Pero primero, el equipo necesitaba saber si alterar las cantidades de la proteína BAZ1B tenía algún efecto sobre las células de la cresta neural. Entonces, los investigadores reprogramaron células de la piel de personas con Williams o el síndrome de duplicación en células madre. Luego, los científicos cultivaron las células madre en células de la cresta neural.

A modo de comparación, el equipo también creó células de la cresta neural de personas que se desarrollan normalmente y que tienen las dos copias habituales de BAZ1B y otros 27 genes. También se incluyeron células de una persona con una forma leve de síndrome de Williams.

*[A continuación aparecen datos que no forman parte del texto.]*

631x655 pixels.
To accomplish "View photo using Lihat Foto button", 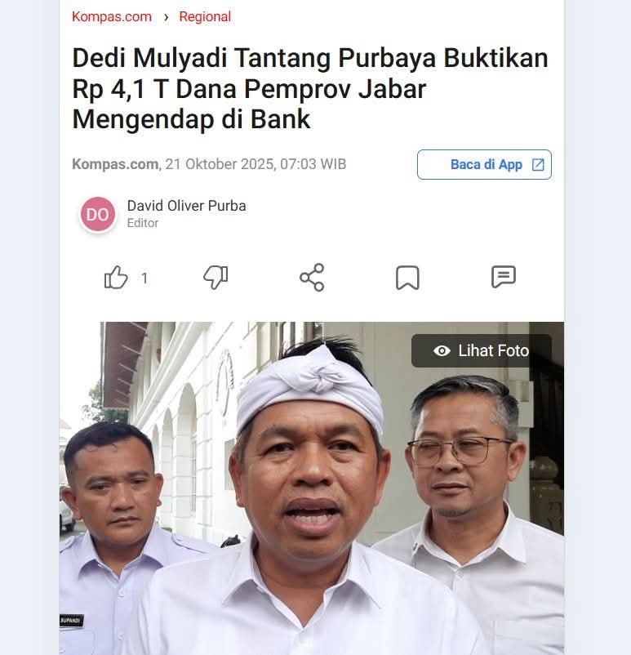I will pyautogui.click(x=481, y=351).
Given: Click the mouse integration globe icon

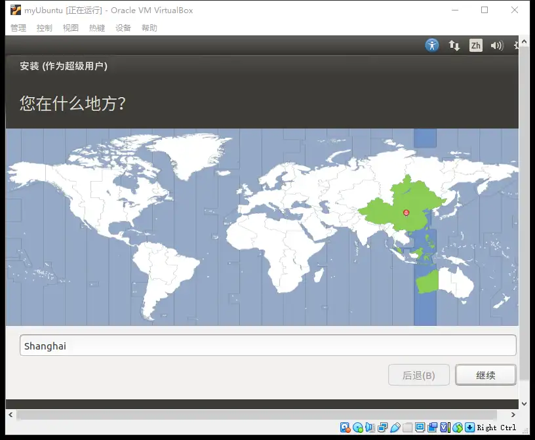Looking at the screenshot, I should coord(458,428).
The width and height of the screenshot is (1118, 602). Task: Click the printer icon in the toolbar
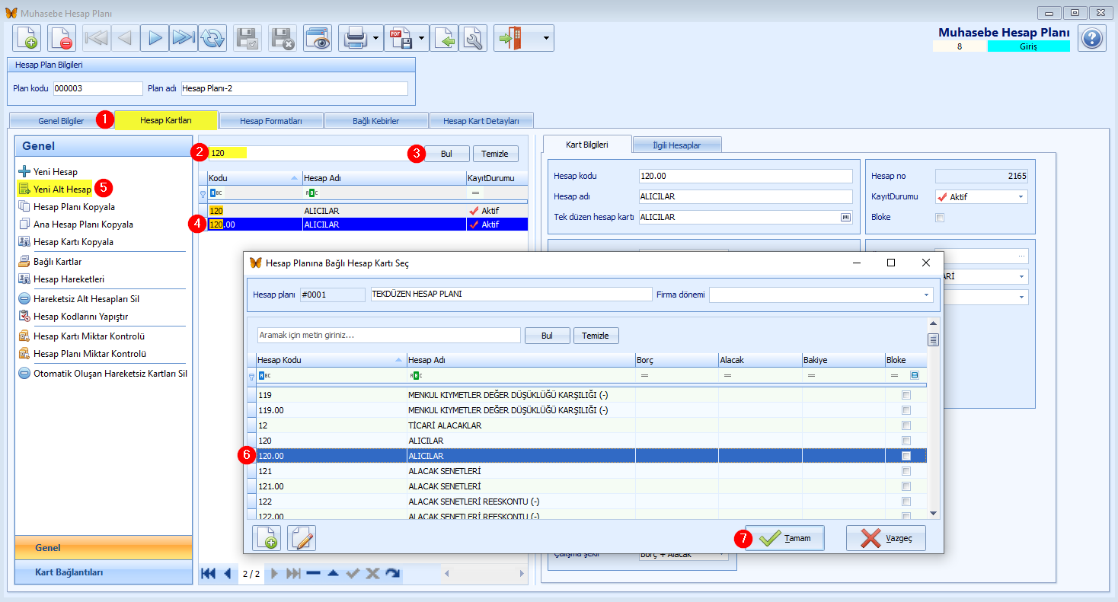click(356, 38)
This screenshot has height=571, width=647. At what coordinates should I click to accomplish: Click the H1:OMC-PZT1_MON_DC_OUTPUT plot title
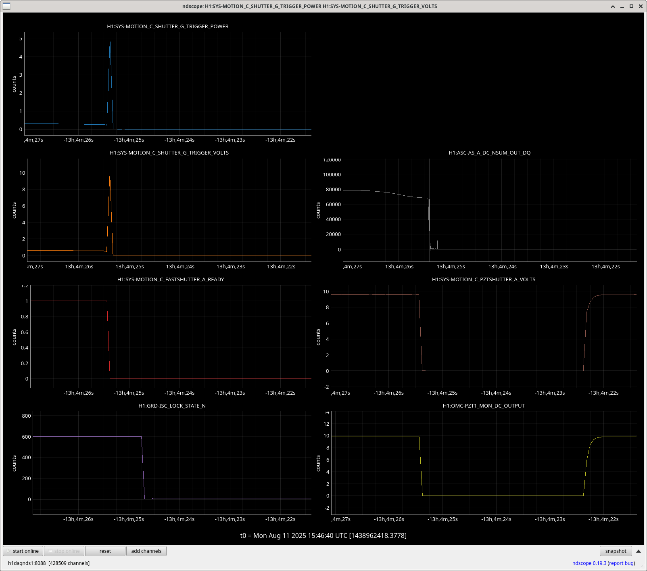click(x=483, y=406)

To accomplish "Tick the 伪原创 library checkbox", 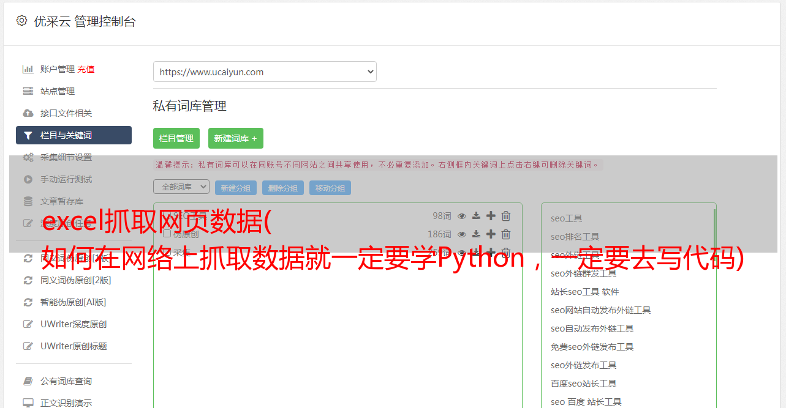I will pyautogui.click(x=167, y=234).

A esa persona le faltaban muchos de los genes de la región, pero aún tenía dos copias de BAZ1B.

Esos resultados que correlacionan la cantidad de proteína BAZ1B con la biología celular es exactamente lo que se esperaría si un gen de la célula de la cresta neural fuera responsable del síndrome de domesticación, dice Adam Wilkins, biólogo evolutivo y uno de los autores del artículo de 2014. 

La evidencia más convincente para él fue el descubrimiento de que BAZ1B parece afectar la actividad de algunos genes que han cambiado en los humanos modernos a partir de las formas observadas en los neandertales y los denisovanos.

«Esta es la prueba más sólida hasta el momento de la hipótesis de la autodomesticación humana, y parece respaldar la idea de que los humanos, como muchos otros animales, han evolucionado debido a la selección de la amistad que también dio forma a otras características como nuestras caras», dice Brian Hare, antropólogo evolutivo de la Universidad de Duke. 

Referencia: Matteo Zanella, Alessandro Vitriolo, et al. «Dosage analysis of the 7q11.23 Williams region identifies BAZ1B as a major human gene patterning the modern human face and underlying self-domestication». Science Advances, 04 December 2019.